(Input for this task):
==============================

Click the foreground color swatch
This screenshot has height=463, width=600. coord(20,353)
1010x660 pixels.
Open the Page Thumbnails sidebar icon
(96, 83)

==============================

Working from the material above, retype it in its entirety without change.

(Output of the task):
Click the foreground color swatch
This screenshot has height=463, width=600. coord(20,353)
1010x660 pixels.
Open the Page Thumbnails sidebar icon
(96, 83)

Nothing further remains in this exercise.